Where is this Doomsday clock? It certainly can't be Europe or America, because otherwise it'd be at 5 minutes to 11 due to daylight savings.
Summation 2
Hence the inclusion of global warming as a criteria?
(ducks)
From wikipedia:
Reflecting international events dangerous to humankind, the Clock's hands have been adjusted twenty times since its inception in 1947, when the Clock was initially set to seven minutes to midnight.
They give a good graph here.
Politics; n. : A religion whereby man is god.
So, if we're doomed in 5 minutes, what does 24 hours represent? What's the scaling factor? To me, it reads as false objectivity.
Actually, yeah.
Not that climate change isn't something to watch (no matter who or what is at fault), but when you consider that (barring an asteroid) climate changes are on a far longer timescale than, say, massive thermonuclear war? Methinks the clock maintainers are looking for new and scarier boogeymen to conjure up, since the end of the Cold War pretty much took away the biggest one they had.

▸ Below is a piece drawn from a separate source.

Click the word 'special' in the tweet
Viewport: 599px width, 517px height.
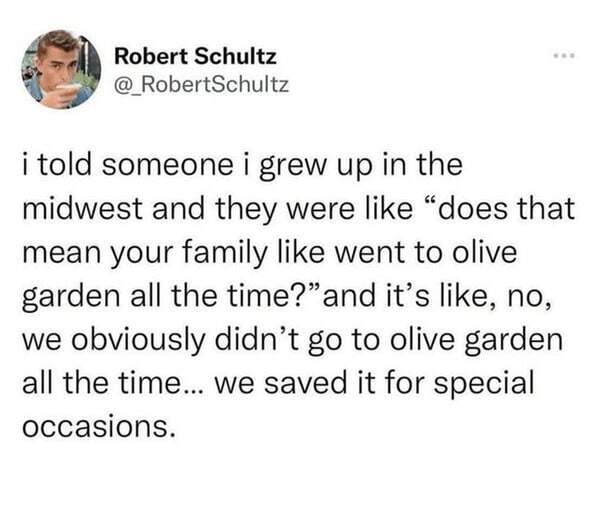[484, 384]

In all reality, there are plenty of things that could spell 'doomsday', even without human action towards that end - problem is, they're kind of unpredictable. Supercalderas/Supervolcanoes, asteroid impacts, Coronal Mass Ejections, you-name-it... can't do jack about those, though, so they have to find something they can point to and say "OMG you need to change your behavior NOW!" I'll leave the validity and urgency of these warnings as an exercise to the individual reader, as your mileage may vary.

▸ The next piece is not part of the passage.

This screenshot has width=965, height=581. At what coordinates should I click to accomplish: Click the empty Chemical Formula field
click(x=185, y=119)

Quo usque tandem abutere, Nimbus, patientia nostra?
Agreed 100%.
Instead of focusing on the negative how about focusing on the postive and start calling it the Peace Clock -- A countdown of the progress for every nation to stop waging idiotic wars with one another ??
Janet Black: Doctor Manhattan as you know the Doomsday Clock is a symbolic clock face analogizing humankind's proximity to extinction, midnight representing the threat of nuclear war. As of now it stands at four minutes to midnight. Would you agree that we are that close to annihilation?
Jon Osterman: My father was a watch maker. He abandoned it when Einstein discovered time is relative. I would only agree that a symbolic clock is as nourishing to the intellect as photograph of oxygen to a drowning man.
You don't 'have enough nuclear weapons on hand to destroy the world'. That would take a fsckload more than we had even at the peak of the Cold War. That's why the anti-nukes had to invent 'nuclear winter' to make nukes seem scarier.
A nuclear war with the current stockpiles would be a really bad day, but nothing even approaching 'destroying the world'.